→ GOAL
Copy the listing below, substituting "Display size" for each occurrence of "Screen dimensions" and leaving everything else unchanged.

═════ SUPPLIED RECORDS

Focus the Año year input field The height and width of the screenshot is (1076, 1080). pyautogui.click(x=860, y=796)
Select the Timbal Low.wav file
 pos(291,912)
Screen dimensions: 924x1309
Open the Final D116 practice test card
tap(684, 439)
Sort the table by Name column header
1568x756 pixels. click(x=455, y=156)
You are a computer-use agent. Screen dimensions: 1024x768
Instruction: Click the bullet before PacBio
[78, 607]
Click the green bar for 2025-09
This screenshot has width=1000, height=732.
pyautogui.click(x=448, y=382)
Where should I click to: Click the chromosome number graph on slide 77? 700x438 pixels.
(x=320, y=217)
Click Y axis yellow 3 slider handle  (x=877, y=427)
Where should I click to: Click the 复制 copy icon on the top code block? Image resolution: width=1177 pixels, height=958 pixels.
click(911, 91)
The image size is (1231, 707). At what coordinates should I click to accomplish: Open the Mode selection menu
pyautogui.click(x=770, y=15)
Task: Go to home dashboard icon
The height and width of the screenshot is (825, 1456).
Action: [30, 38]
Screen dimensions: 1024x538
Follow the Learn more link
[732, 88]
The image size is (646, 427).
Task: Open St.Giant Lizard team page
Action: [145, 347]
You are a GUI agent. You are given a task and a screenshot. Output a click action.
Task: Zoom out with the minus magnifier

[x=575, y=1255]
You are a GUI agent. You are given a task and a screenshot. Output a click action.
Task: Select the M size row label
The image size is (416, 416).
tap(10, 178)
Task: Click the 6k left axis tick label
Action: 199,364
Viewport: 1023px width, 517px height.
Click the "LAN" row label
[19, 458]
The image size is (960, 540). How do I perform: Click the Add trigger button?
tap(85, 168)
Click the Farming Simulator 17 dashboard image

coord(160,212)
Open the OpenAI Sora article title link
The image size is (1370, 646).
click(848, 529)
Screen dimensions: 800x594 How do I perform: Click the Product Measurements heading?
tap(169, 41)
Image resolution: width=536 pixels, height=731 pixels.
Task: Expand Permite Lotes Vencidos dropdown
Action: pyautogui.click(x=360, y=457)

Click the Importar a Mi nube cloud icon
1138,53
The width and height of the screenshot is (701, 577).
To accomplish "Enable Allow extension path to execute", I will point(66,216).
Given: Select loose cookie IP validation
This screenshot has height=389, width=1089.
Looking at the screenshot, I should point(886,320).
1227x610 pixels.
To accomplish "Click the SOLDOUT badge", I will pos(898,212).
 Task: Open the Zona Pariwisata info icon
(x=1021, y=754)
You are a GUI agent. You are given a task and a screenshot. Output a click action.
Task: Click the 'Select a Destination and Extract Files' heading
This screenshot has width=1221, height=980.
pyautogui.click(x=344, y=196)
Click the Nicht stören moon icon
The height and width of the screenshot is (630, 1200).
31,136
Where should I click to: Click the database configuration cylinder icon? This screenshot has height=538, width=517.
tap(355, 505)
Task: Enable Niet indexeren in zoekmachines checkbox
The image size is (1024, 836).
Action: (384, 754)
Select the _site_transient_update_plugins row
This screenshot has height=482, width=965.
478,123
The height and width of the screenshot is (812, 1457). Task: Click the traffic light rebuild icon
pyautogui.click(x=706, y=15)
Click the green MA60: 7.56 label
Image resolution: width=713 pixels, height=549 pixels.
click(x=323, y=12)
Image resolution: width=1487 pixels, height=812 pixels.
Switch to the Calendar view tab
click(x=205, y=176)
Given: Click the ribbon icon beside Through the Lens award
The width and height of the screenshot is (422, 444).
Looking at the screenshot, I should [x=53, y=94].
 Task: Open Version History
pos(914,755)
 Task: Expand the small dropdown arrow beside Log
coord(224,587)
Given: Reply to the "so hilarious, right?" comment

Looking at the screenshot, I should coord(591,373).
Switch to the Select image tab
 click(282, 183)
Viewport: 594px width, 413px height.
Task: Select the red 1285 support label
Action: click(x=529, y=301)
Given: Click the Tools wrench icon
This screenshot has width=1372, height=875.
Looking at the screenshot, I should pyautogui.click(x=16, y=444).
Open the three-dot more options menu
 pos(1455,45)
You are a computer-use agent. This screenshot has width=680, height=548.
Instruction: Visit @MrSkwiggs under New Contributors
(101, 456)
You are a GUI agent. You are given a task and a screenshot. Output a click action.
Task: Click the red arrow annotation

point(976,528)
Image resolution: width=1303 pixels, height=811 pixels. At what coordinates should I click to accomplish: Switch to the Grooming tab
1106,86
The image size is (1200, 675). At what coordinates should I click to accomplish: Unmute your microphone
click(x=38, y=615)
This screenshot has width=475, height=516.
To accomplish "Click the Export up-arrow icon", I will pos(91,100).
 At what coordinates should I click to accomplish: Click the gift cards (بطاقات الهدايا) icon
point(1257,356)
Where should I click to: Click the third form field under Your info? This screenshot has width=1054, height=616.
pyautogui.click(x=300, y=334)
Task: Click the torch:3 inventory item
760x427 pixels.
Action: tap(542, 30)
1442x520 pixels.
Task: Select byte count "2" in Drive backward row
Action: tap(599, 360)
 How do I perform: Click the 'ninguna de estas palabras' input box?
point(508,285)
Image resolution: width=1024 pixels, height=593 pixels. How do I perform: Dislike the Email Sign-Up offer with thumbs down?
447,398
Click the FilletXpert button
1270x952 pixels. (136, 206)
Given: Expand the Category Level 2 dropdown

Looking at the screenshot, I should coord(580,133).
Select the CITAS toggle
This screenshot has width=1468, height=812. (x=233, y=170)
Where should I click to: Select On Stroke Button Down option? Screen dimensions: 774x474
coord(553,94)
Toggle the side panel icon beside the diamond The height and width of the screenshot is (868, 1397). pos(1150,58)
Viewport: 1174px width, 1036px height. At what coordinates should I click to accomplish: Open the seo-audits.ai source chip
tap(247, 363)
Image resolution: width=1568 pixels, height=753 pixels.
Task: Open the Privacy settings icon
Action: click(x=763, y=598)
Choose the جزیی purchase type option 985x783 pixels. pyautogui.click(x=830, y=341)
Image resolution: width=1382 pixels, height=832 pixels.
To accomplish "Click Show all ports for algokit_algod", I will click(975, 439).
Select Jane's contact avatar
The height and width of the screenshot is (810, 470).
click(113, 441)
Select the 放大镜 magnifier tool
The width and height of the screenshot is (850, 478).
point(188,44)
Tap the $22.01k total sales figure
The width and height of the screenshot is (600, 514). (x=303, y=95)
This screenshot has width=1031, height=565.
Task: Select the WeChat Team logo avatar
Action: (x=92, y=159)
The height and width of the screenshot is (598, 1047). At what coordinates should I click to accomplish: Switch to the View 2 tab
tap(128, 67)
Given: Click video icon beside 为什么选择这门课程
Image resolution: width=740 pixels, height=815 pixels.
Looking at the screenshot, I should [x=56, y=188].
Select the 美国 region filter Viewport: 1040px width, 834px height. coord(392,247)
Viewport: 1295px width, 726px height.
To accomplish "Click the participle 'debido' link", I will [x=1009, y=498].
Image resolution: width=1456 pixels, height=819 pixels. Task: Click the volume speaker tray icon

══════════

→ THE RESULT
Focus the Año year input field The height and width of the screenshot is (1076, 1080). pyautogui.click(x=860, y=796)
Select the Timbal Low.wav file
 pos(291,912)
Display size: 924x1309
Open the Final D116 practice test card
tap(684, 439)
Sort the table by Name column header
1568x756 pixels. click(x=455, y=156)
You are a computer-use agent. Display size: 1024x768
Instruction: Click the bullet before PacBio
[78, 607]
Click the green bar for 2025-09
This screenshot has width=1000, height=732.
pyautogui.click(x=448, y=382)
Where should I click to: Click the chromosome number graph on slide 77? 700x438 pixels.
(x=320, y=217)
Click Y axis yellow 3 slider handle  (x=877, y=427)
Where should I click to: Click the 复制 copy icon on the top code block? Image resolution: width=1177 pixels, height=958 pixels.
click(911, 91)
The image size is (1231, 707). At what coordinates should I click to accomplish: Open the Mode selection menu
pyautogui.click(x=770, y=15)
Task: Go to home dashboard icon
The height and width of the screenshot is (825, 1456).
Action: [30, 38]
Display size: 1024x538
Follow the Learn more link
[732, 88]
The image size is (646, 427).
Task: Open St.Giant Lizard team page
Action: [145, 347]
You are a GUI agent. You are given a task and a screenshot. Output a click action.
Task: Zoom out with the minus magnifier

[x=575, y=1255]
You are a GUI agent. You are given a task and a screenshot. Output a click action.
Task: Select the M size row label
The image size is (416, 416).
tap(10, 178)
Task: Click the 6k left axis tick label
Action: 199,364
Viewport: 1023px width, 517px height.
Click the "LAN" row label
[19, 458]
The image size is (960, 540). How do I perform: Click the Add trigger button?
tap(85, 168)
Click the Farming Simulator 17 dashboard image

coord(160,212)
Open the OpenAI Sora article title link
The image size is (1370, 646).
click(848, 529)
Display size: 800x594 How do I perform: Click the Product Measurements heading?
tap(169, 41)
Image resolution: width=536 pixels, height=731 pixels.
Task: Expand Permite Lotes Vencidos dropdown
Action: pyautogui.click(x=360, y=457)

Click the Importar a Mi nube cloud icon
1138,53
The width and height of the screenshot is (701, 577).
To accomplish "Enable Allow extension path to execute", I will point(66,216).
Given: Select loose cookie IP validation
This screenshot has height=389, width=1089.
Looking at the screenshot, I should point(886,320).
1227x610 pixels.
To accomplish "Click the SOLDOUT badge", I will pos(898,212).
 Task: Open the Zona Pariwisata info icon
(x=1021, y=754)
You are a GUI agent. You are given a task and a screenshot. Output a click action.
Task: Click the 'Select a Destination and Extract Files' heading
This screenshot has width=1221, height=980.
pyautogui.click(x=344, y=196)
Click the Nicht stören moon icon
The height and width of the screenshot is (630, 1200).
31,136
Where should I click to: Click the database configuration cylinder icon? This screenshot has height=538, width=517.
tap(355, 505)
Task: Enable Niet indexeren in zoekmachines checkbox
The image size is (1024, 836).
Action: (384, 754)
Select the _site_transient_update_plugins row
This screenshot has height=482, width=965.
478,123
The height and width of the screenshot is (812, 1457). Task: Click the traffic light rebuild icon
pyautogui.click(x=706, y=15)
Click the green MA60: 7.56 label
Image resolution: width=713 pixels, height=549 pixels.
click(x=323, y=12)
Image resolution: width=1487 pixels, height=812 pixels.
Switch to the Calendar view tab
click(x=205, y=176)
Given: Click the ribbon icon beside Through the Lens award
The width and height of the screenshot is (422, 444).
Looking at the screenshot, I should [x=53, y=94].
 Task: Open Version History
pos(914,755)
 Task: Expand the small dropdown arrow beside Log
coord(224,587)
Given: Reply to the "so hilarious, right?" comment

Looking at the screenshot, I should coord(591,373).
Switch to the Select image tab
 click(282, 183)
Viewport: 594px width, 413px height.
Task: Select the red 1285 support label
Action: click(x=529, y=301)
Given: Click the Tools wrench icon
This screenshot has width=1372, height=875.
Looking at the screenshot, I should pyautogui.click(x=16, y=444).
Open the three-dot more options menu
 pos(1455,45)
You are a computer-use agent. This screenshot has width=680, height=548.
Instruction: Visit @MrSkwiggs under New Contributors
(101, 456)
You are a GUI agent. You are given a task and a screenshot. Output a click action.
Task: Click the red arrow annotation

point(976,528)
Image resolution: width=1303 pixels, height=811 pixels. At what coordinates should I click to accomplish: Switch to the Grooming tab
1106,86
The image size is (1200, 675). At what coordinates should I click to accomplish: Unmute your microphone
click(x=38, y=615)
This screenshot has width=475, height=516.
To accomplish "Click the Export up-arrow icon", I will pos(91,100).
 At what coordinates should I click to accomplish: Click the gift cards (بطاقات الهدايا) icon
point(1257,356)
Where should I click to: Click the third form field under Your info? This screenshot has width=1054, height=616.
pyautogui.click(x=300, y=334)
Task: Click the torch:3 inventory item
760x427 pixels.
Action: tap(542, 30)
1442x520 pixels.
Task: Select byte count "2" in Drive backward row
Action: tap(599, 360)
 How do I perform: Click the 'ninguna de estas palabras' input box?
point(508,285)
Image resolution: width=1024 pixels, height=593 pixels. How do I perform: Dislike the Email Sign-Up offer with thumbs down?
447,398
Click the FilletXpert button
1270x952 pixels. (136, 206)
Given: Expand the Category Level 2 dropdown

Looking at the screenshot, I should coord(580,133).
Select the CITAS toggle
This screenshot has width=1468, height=812. (x=233, y=170)
Where should I click to: Select On Stroke Button Down option? Display size: 774x474
coord(553,94)
Toggle the side panel icon beside the diamond The height and width of the screenshot is (868, 1397). pos(1150,58)
Viewport: 1174px width, 1036px height. At what coordinates should I click to accomplish: Open the seo-audits.ai source chip
tap(247, 363)
Image resolution: width=1568 pixels, height=753 pixels.
Task: Open the Privacy settings icon
Action: click(x=763, y=598)
Choose the جزیی purchase type option 985x783 pixels. pyautogui.click(x=830, y=341)
Image resolution: width=1382 pixels, height=832 pixels.
To accomplish "Click Show all ports for algokit_algod", I will click(975, 439).
Select Jane's contact avatar
The height and width of the screenshot is (810, 470).
click(113, 441)
Select the 放大镜 magnifier tool
The width and height of the screenshot is (850, 478).
point(188,44)
Tap the $22.01k total sales figure
The width and height of the screenshot is (600, 514). (x=303, y=95)
This screenshot has width=1031, height=565.
Task: Select the WeChat Team logo avatar
Action: (x=92, y=159)
The height and width of the screenshot is (598, 1047). At what coordinates should I click to accomplish: Switch to the View 2 tab
tap(128, 67)
Given: Click video icon beside 为什么选择这门课程
Image resolution: width=740 pixels, height=815 pixels.
Looking at the screenshot, I should [x=56, y=188].
Select the 美国 region filter Viewport: 1040px width, 834px height. coord(392,247)
Viewport: 1295px width, 726px height.
To accomplish "Click the participle 'debido' link", I will [x=1009, y=498].
Image resolution: width=1456 pixels, height=819 pixels. Task: Click the volume speaker tray icon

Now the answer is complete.